Highlights & Insights¶
- Transfer of cognitive science methodology: The work systematically imports the Level-1/Level-2 VPT framework and minimal-contrast methodology from psychology into VLM evaluation. This interdisciplinary approach is highly instructive and may be extended to evaluating other cognitive capabilities such as causal or counterfactual reasoning.
- Discovery of directional bias: The finding that VLMs may rely on linguistic priors (e.g., "facing East") rather than genuine visual-spatial reasoning has far-reaching implications for VLM reliability and safety—potentially causing systematic errors in applications such as autonomous driving that depend on spatial reasoning.
- Lower-bound argument: The controlled LEGO scenes represent the "simplest possible" VPT conditions (ideal lighting, no occlusion, isolated objects). VLM failures under these conditions indicate that the underlying problem is fundamental.
Limitations & Future Work¶
- Only single figurine–single object configurations are used; multi-agent, dynamic, and complex occlusion scenarios are not addressed.
- Spatial coverage is limited to four cardinal directions and two orientations; finer-grained angular variation may reveal additional failure modes.
- Intervention experiments are conducted primarily on GPT-4-Turbo; bias characteristics may differ across other models.
- No solutions are proposed—future work could explore explicit geometric representations, mental rotation training protocols, or hybrid approaches combining symbolic spatial reasoning with learned representations.
Related Work & Insights¶
- vs. 3D-PC: 3D-PC evaluates depth ordering and line-of-sight classification in natural scenes, but is susceptible to data contamination and cannot isolate failure factors. Isle-Brick-V2 enables more precise diagnosis through controlled scenes.
- vs. Omni-Perspective: Omni-Perspective scales to large-scale multimodal Theory-of-Mind evaluation, but its multiple-choice format and reliance on natural scenes limit control precision.
- vs. SpatialVLM/SpatialRGPT: These works augment spatial understanding via 3D data, but do not systematically evaluate VPT capabilities.
Rating¶
- Novelty: ⭐⭐⭐⭐⭐ First work to systematically import the psychological VPT framework into VLM evaluation; the directional bias finding is highly original.
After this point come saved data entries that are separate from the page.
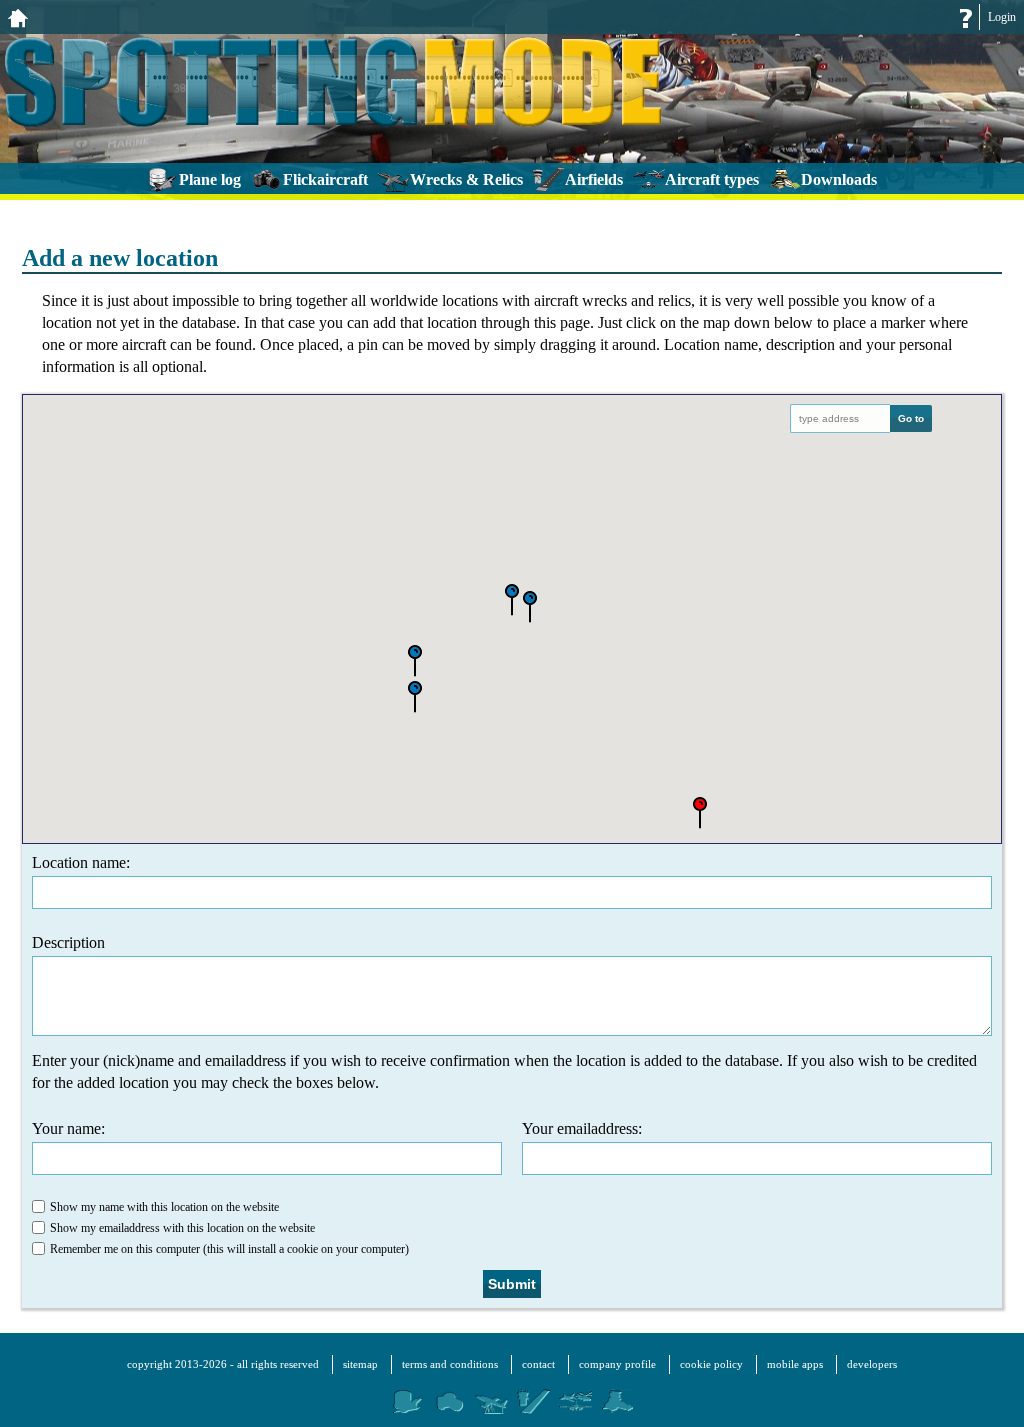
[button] (512, 601)
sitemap (360, 1364)
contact (538, 1364)
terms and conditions (450, 1364)
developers (872, 1364)
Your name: (68, 1128)
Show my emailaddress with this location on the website (182, 1228)
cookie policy (711, 1364)
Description (68, 942)
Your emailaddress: (582, 1128)
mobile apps (795, 1364)
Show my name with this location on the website (164, 1207)
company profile (617, 1364)
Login (1002, 17)
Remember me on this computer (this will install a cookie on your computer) (229, 1249)
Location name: (81, 862)
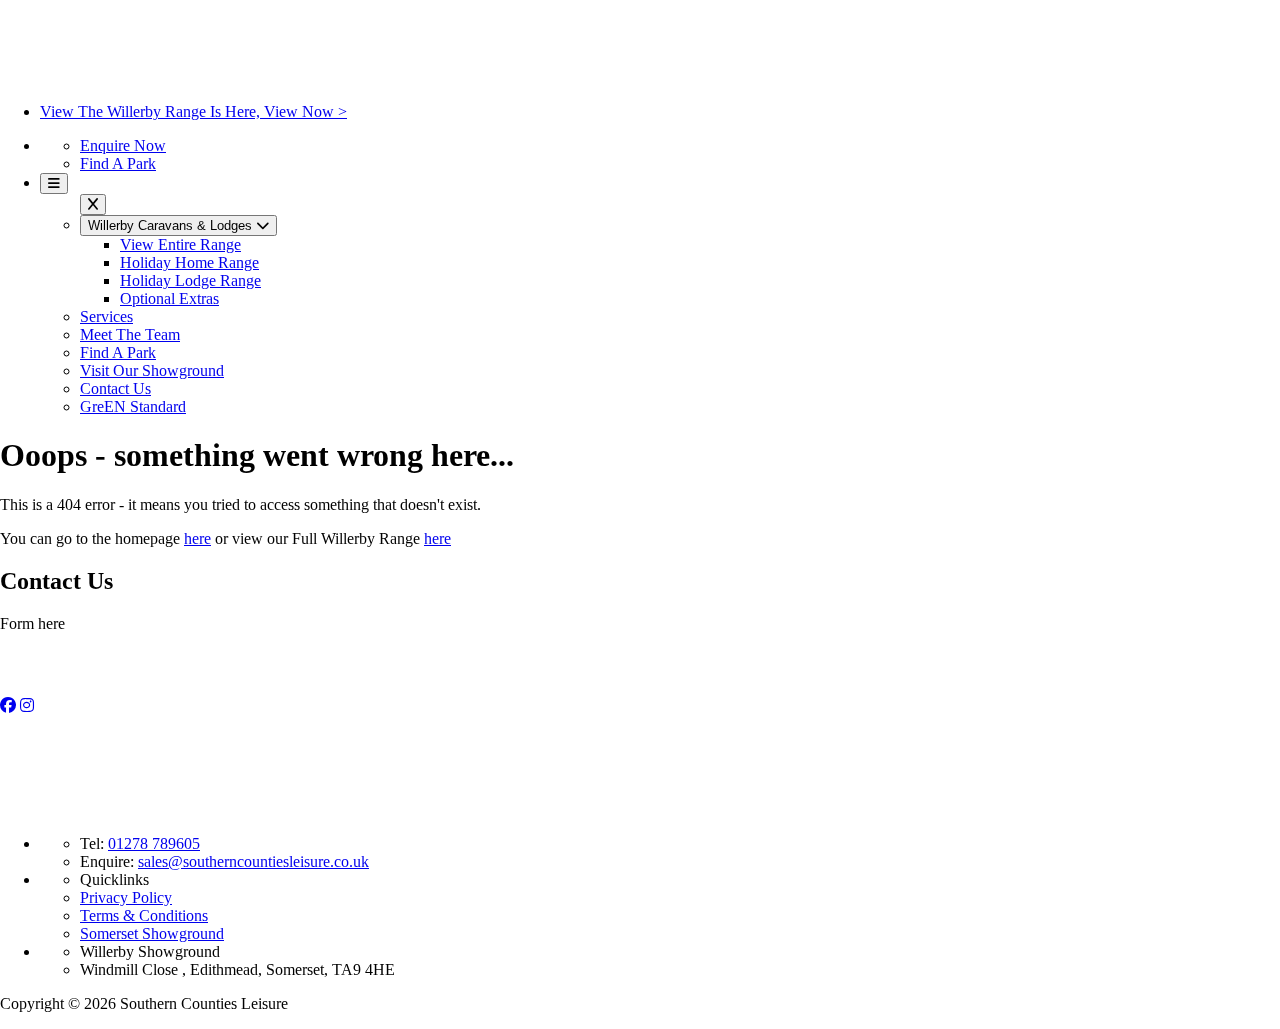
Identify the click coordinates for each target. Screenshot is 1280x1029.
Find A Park (118, 163)
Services (106, 316)
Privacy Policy (126, 897)
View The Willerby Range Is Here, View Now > (193, 111)
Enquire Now (123, 145)
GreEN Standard (133, 406)
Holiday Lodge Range (190, 280)
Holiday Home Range (189, 262)
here (197, 538)
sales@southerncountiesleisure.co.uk (253, 861)
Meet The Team (130, 334)
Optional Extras (169, 298)
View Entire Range (180, 244)
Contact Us (115, 388)
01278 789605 (154, 843)
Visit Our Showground (152, 370)
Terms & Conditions (144, 915)
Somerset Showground (152, 933)
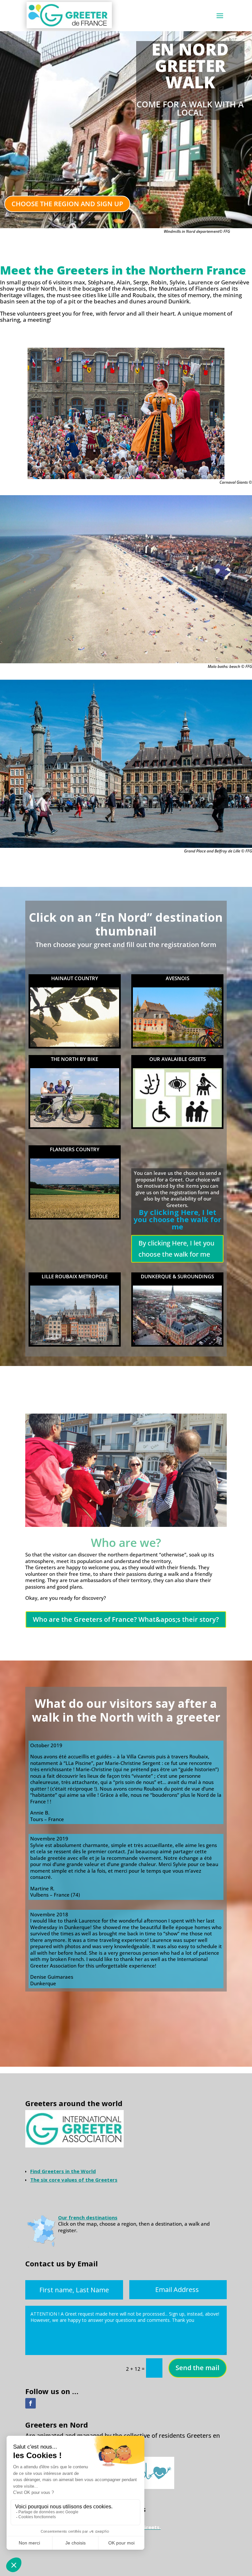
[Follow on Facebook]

- Experimental Thoroughness: ⭐⭐⭐⭐ Nine models, 144 tasks, and multiple intervention experiments; additional models and proposed solutions would strengthen the work.
- Writing Quality: ⭐⭐⭐⭐⭐ The paper is logically structured, experimentally rigorous, and presents its interdisciplinary narrative with clarity.
- Value: ⭐⭐⭐⭐⭐ Provides a fundamental re-examination of VLM spatial reasoning capabilities, with important cautionary implications for applications in autonomous driving, robotics, and related domains.